The quick fixer’s biggest strengths:
- Thrives with accountability and rules
- An excellent sprinter who’s able to accomplish a lot of progress in a short amount of time
- Appreciates the value of treating yoself
Biggest growth edges for quick fixers:
- Frustration when moderation doesn’t come as easily as 30-day deprivations
- Moralizing of food, wallowing in “shoulds”
- Loss of stamina after finish lines are crossed
How do you use your personality to your advantage?
As much as you love short-term challenges, you have to remember that getting on board with your health is a marathon, not a sprint. You may not see extreme progress as quickly, but if you can embrace the slow and steady process of updating your health little by little, you will finally be able to embrace that moderation you’ve been after.
Unlike healthy hedonists, quick fixers need some strict rules in order to make first steps towards change. Programs like Whole30 or The Clean Program, are a great initial introduction to eating better. But you have to remember not to jump ship once you cross the finish line. Start by changing your goals. Instead of going after radical transformation, pay your first intention to pay attention. Take the proper time to learn from the experience. Make sure to reintegrate foods you removed in a structured way so that you get new information. For this reason, working with an ongoing nutritionist, health coach or physical trainer is a much better option for you than doing one of these 30 day challenges alone.
Life for you is filled with a lot of should’s. When you talk about “cheating” or being so “good” or “bad” around food, it moralizes your health in a way that isn’t productive for your sanity. You need to learn to let yourself off the hook if progress doesn’t come fast enough and there are a few bumps in the road.
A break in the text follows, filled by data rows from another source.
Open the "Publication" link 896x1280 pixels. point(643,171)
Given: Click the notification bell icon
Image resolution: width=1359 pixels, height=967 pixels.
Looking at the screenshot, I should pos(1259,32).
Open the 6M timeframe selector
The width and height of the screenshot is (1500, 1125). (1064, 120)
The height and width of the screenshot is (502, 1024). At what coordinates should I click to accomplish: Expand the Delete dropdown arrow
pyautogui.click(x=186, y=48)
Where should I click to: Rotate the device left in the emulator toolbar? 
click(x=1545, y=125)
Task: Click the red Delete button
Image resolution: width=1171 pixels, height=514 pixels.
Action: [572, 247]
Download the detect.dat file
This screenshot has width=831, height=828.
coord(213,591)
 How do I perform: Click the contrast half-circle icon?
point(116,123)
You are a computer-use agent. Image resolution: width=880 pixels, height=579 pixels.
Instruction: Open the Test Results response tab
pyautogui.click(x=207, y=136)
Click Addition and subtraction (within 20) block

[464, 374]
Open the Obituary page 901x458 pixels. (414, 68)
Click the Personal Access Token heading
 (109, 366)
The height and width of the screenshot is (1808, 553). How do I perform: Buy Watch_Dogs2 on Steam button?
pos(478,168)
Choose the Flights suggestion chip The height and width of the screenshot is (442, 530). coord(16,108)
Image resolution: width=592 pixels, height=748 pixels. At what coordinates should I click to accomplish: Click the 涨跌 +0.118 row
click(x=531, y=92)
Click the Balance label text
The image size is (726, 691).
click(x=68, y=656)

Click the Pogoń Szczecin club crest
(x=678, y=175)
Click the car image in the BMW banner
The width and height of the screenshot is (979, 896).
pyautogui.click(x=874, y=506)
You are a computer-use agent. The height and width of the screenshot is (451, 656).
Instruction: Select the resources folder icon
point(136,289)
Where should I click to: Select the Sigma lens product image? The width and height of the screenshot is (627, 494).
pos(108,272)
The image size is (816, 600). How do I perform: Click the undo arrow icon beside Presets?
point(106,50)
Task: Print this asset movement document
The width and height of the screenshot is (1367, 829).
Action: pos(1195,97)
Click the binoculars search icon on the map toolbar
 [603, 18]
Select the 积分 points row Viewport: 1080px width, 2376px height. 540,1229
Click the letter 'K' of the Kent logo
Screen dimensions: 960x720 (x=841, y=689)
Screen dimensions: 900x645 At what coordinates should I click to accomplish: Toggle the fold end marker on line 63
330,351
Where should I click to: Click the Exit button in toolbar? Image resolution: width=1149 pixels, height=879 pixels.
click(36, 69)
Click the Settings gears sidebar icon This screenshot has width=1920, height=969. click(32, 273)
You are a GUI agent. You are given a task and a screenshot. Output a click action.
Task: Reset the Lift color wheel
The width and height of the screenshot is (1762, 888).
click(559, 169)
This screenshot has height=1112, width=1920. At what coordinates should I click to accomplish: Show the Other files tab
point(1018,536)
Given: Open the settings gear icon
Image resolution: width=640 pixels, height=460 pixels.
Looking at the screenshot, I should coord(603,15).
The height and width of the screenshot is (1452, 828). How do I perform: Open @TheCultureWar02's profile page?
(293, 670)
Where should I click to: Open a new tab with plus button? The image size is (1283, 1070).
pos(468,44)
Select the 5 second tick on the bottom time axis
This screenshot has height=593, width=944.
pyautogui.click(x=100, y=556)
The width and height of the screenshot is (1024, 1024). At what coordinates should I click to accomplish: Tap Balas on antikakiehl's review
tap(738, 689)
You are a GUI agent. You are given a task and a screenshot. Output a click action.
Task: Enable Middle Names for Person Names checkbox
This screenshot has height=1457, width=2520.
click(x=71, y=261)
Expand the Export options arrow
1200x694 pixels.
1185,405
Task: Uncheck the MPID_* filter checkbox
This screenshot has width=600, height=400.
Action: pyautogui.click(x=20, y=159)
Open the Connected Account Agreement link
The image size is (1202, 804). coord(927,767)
Three things to try this week:
1. Find an accountability buddy.
One of the things that may have attracted you (without knowing it) to short term challenges is the accountability. Quick Fixers do far better with a buddy at their side than all alone. Regardless of what you want to accomplish in the next days, weeks, or months, find someone who can accompany you on the journey to self-betterment. Even if your partner is virtual, create a system for check-ins, discuss joint goals, and help each other by assigning homework.
2. Choose one baby step.
Since quick fixers want to go straight up the mountain rather than taking the scenic route, let’s try to make sure you find some easier footing. Your best path forward will be breaking down your new health goals into baby steps. For instance, if this month you want to take better care of your teeth, a baby step might be to floss every night for a week. Another might be to invest in a new natural toothpaste. Come up with four and add to your calendar. Again, you may not experience change overnight with these. But the idea is to build habits that are actually sustainable and won’t make you feel burnt out after a few weeks of doing them.
3. Set yourself up for success at home.
This is one of the tenets of my wellness project, and a great strategy for those who struggle with moderation. If you can create rules and boundaries in your home environment, where you have more control, you can let yourself have more flexibility out in the world. If you’re not someone who can eat just one piece of chocolate, get the chocolate out of your house! That doesn’t mean you can’t enjoy a special occasion dessert out on the town. Go through your cabinets this week and remove your triggers. Replace them with healthier items (which don’t even have to be food!) so that you still get the feeling of giving yourself a treat.